The turbulent energy spectra and cospectra of momentum and sensible heat fluxes are examined theoretically and experimentally with increasing flux Richardson number (\(\textit{Rf}\)) in the stable atmospheric surface layer. A cospectral budget model, previously used to explain the bulk relation between the turbulent Prandtl number (\(Pr_\mathrm{t}\)) and the gradient Richardson number (\(\textit{Ri}\)) as well as the relation between \(\textit{Rf}\) and \(\textit{Ri}\), is employed to interpret field measurements over a lake and a glacier. The shapes of the vertical velocity and temperature spectra, needed for closing the cospectral budget model, are first examined with increasing \(\textit{Rf}\).
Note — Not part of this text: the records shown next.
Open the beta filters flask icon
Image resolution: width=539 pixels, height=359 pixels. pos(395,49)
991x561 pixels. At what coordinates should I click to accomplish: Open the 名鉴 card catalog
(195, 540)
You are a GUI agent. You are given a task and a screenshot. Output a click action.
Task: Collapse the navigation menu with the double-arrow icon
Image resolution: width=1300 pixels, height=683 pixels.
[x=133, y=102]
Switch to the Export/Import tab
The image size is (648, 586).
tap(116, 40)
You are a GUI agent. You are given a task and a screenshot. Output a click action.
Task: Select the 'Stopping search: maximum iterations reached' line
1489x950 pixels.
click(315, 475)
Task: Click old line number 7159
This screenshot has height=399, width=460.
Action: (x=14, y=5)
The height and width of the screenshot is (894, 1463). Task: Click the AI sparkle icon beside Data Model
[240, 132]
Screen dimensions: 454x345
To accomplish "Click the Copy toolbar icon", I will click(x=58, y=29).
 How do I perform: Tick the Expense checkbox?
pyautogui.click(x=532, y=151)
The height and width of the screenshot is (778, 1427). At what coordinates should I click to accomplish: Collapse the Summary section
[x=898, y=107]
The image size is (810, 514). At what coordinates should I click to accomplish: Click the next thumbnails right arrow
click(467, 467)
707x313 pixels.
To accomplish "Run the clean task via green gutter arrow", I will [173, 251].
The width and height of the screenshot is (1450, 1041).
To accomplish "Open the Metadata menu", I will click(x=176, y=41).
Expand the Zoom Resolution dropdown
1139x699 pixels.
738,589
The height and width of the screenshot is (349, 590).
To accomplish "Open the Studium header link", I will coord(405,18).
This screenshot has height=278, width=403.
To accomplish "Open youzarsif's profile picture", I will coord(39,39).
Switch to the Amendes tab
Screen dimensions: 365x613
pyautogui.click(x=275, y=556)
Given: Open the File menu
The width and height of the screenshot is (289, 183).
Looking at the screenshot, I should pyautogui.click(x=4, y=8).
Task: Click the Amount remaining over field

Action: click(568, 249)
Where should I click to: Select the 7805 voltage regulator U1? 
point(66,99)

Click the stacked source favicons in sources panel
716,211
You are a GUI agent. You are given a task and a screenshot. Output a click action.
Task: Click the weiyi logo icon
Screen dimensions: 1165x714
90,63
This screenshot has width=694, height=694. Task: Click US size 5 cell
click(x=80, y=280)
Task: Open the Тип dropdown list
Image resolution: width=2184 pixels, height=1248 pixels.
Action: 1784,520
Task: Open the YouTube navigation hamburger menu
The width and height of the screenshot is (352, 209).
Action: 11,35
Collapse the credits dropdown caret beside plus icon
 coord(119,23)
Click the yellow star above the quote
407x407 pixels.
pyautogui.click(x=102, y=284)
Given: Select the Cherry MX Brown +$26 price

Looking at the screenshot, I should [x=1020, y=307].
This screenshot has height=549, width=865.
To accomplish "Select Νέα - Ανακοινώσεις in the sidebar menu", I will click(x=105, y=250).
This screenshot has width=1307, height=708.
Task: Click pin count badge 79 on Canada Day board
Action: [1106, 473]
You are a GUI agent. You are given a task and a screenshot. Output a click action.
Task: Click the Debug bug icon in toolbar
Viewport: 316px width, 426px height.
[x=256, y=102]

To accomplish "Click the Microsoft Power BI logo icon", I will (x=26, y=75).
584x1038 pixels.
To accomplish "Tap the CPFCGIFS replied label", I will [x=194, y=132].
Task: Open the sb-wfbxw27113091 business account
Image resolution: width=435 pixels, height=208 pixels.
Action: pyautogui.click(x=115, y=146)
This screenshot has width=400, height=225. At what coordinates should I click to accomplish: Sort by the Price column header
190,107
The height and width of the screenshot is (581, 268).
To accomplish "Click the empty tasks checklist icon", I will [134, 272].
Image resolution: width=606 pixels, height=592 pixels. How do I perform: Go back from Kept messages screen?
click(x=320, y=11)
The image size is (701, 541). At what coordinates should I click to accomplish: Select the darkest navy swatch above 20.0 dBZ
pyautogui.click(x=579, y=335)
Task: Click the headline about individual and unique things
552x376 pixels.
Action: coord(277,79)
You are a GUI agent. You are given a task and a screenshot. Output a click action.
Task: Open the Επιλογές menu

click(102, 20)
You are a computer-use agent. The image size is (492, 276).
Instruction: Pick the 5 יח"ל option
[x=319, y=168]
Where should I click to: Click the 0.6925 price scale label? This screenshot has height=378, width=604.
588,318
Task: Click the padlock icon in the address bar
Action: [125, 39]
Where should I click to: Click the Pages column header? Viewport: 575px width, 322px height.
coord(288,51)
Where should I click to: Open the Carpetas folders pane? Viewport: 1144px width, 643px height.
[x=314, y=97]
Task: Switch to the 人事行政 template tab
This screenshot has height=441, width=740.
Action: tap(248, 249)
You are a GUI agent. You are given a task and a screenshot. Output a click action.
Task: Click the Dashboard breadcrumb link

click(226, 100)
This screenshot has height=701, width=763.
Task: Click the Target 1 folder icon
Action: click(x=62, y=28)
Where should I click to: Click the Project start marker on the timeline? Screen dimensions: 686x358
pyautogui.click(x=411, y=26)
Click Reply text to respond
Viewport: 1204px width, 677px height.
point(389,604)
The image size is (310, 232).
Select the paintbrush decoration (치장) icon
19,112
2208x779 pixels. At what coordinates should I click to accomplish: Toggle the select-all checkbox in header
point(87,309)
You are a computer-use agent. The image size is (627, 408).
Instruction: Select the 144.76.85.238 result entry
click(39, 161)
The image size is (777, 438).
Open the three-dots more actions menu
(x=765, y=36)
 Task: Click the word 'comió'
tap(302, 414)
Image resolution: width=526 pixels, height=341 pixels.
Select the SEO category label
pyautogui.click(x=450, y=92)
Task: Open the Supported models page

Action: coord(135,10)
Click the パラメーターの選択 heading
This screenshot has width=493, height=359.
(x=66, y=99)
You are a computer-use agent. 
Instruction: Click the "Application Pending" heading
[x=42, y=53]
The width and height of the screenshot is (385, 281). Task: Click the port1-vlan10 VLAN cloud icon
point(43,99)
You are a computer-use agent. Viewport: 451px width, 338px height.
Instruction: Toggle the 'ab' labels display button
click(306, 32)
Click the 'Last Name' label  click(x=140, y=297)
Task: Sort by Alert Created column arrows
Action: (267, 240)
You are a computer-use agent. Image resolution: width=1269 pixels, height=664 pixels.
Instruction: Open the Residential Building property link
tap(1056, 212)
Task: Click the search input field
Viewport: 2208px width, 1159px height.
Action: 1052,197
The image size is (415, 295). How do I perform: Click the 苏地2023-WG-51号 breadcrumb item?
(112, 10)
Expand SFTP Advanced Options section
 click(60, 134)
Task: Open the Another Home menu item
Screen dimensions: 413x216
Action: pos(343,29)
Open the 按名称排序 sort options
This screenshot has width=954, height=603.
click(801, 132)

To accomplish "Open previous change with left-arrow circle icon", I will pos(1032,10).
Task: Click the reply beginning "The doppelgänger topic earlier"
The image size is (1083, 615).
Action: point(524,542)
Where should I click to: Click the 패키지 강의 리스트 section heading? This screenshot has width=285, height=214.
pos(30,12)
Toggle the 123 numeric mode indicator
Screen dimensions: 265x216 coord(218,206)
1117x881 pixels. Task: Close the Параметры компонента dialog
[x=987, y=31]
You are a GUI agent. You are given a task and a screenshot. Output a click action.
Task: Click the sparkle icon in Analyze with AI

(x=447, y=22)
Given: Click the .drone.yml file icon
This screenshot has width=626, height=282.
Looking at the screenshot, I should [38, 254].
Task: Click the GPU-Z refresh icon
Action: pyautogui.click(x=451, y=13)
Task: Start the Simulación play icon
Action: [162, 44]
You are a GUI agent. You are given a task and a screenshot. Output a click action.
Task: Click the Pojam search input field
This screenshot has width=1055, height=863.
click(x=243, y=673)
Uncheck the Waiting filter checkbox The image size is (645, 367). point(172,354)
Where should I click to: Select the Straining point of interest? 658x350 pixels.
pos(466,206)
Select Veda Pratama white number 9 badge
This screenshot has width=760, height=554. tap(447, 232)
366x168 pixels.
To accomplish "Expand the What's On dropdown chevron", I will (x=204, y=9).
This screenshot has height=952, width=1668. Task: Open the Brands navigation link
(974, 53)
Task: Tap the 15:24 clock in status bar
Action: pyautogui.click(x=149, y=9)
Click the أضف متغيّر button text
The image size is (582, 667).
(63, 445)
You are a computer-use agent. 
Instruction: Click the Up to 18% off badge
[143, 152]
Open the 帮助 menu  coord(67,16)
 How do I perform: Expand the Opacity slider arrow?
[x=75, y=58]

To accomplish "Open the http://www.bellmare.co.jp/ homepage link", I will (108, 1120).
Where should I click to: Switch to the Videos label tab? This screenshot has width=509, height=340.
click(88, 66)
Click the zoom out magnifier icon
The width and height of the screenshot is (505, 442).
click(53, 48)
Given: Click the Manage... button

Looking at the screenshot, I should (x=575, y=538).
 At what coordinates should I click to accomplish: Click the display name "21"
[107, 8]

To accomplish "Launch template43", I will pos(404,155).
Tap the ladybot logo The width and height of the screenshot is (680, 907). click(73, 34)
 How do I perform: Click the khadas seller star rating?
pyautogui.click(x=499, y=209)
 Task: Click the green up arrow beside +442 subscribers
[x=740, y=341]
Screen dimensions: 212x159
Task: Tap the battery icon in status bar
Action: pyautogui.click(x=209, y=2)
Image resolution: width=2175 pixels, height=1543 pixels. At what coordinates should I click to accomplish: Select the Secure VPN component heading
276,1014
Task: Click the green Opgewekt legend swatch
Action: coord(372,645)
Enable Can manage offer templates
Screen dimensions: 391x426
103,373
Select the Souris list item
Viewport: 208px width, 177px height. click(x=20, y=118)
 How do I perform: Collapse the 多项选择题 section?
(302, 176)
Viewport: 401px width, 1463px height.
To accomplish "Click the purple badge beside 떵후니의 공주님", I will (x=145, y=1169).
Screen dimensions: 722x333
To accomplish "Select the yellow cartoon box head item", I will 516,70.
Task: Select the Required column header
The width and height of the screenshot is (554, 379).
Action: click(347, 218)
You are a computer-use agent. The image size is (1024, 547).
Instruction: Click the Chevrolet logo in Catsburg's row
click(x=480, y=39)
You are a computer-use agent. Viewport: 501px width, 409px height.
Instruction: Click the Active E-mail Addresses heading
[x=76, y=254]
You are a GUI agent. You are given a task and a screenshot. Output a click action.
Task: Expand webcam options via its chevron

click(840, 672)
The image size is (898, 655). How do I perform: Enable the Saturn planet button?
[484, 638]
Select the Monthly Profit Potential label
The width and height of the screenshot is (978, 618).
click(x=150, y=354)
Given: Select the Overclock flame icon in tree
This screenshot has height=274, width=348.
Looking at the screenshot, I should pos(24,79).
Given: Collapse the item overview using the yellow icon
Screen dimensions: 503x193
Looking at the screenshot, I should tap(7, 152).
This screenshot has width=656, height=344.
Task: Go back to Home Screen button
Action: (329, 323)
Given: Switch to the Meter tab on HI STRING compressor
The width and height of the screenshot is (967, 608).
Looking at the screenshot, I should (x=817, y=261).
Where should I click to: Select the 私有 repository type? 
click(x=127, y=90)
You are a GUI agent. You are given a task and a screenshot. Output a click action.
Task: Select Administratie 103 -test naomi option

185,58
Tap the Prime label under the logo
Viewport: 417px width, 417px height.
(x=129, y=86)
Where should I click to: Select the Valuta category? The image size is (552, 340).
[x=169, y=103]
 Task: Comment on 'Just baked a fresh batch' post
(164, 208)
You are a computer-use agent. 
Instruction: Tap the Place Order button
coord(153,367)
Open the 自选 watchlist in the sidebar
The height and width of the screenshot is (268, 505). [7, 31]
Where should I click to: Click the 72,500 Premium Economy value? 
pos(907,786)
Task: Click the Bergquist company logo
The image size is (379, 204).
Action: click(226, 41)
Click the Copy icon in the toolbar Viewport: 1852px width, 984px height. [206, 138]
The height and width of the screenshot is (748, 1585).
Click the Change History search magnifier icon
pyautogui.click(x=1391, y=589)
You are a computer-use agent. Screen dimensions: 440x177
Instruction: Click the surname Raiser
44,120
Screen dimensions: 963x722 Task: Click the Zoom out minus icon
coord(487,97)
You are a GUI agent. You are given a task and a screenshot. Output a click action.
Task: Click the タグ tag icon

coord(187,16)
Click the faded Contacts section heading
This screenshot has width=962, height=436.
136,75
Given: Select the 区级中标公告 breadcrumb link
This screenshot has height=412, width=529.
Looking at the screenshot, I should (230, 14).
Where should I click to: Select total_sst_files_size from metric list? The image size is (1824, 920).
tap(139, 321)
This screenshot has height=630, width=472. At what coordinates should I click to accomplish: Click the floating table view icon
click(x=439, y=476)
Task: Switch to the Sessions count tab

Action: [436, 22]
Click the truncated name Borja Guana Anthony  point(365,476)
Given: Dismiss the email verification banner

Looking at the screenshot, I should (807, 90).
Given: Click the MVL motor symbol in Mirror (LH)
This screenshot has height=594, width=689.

In addition, the wavenumber-dependent relaxation time scales for momentum and heat fluxes are inferred from the cospectral budgets and investigated. Using experimental data and proposed extensions to the cospectral budget model, the existence of a ‘\(-1\)’ power-law scaling in the temperature spectra but its absence from the vertical velocity spectra is shown to reduce the magnitude of the maximum flux Richardson number (\(\textit{Rf}_\mathrm{m}\)), which is commonly inferred from the *Rf*–*Ri* relation when \(\textit{Ri}\) becomes very large (idealized with \(\textit{Ri} \rightarrow \infty \)). Moreover, dissimilarity in relaxation time scales between momentum and heat fluxes, also affected by the existence of the ‘\(-1\)’ power-law scaling in the temperature spectra, leads to \(Pr_\mathrm{t} \ne 1\) under near-neutral conditions. It is further shown that the production rate of turbulent kinetic energy decreases more rapidly than that of turbulent potential energy as \(\textit{Rf}\rightarrow \textit{Rf}_\mathrm{m}\), which explains the observed disappearance of the inertial subrange in the vertical velocity spectra at a smaller \(\textit{Rf}\) as compared to its counterpart in the temperature spectra. These results further demonstrate novel linkages between the scale-wise turbulent kinetic energy and potential energy distributions and macroscopic relations such as stability correction functions to the mean flow and the \(Pr_\mathrm{t}\)–*Ri* relation.

## Keywords

Cospectra Energy spectra Flux Richardson number Gradient Richardson number Kolmogorov’s theory Stable atmospheric surface layer Turbulent Prandtl number## Notes

### Acknowledgments

DL acknowledges support from the NOAA (U.S. Department of Commerce) Grant NA08OAR4320752 and the Carbon Mitigation Initiative at Princeton University, sponsored by BP. The statements, findings, and conclusions are those of the authors and do not necessarily reflect the views of the NOAA, the U.S. Department of Commerce or BP. GK acknowledges support from the National Science Foundation (NSF-EAR-1344703, NSF-AGS-1102227), the United States Department of Agriculture (2011-67003-30222), the U.S. Department of Energy (DOE) through the office of Biological and Environmental Research (BER) Terrestrial Ecosystem Science (TES) Program (DE-SC0006967 and DE-SC0011461), and the Binational Agricultural Research and Development (BARD) Fund (IS-4374-11C). EBZ acknowledges support from NSF’s Physical and Dynamic Meteorology Program under AGS-1026636. The experimental data were collected by the Environmental Fluid Mechanics and Hydrology Laboratory of Professor Marc Parlange at L’Ècole Polytechnique Fédérale de Lausanne.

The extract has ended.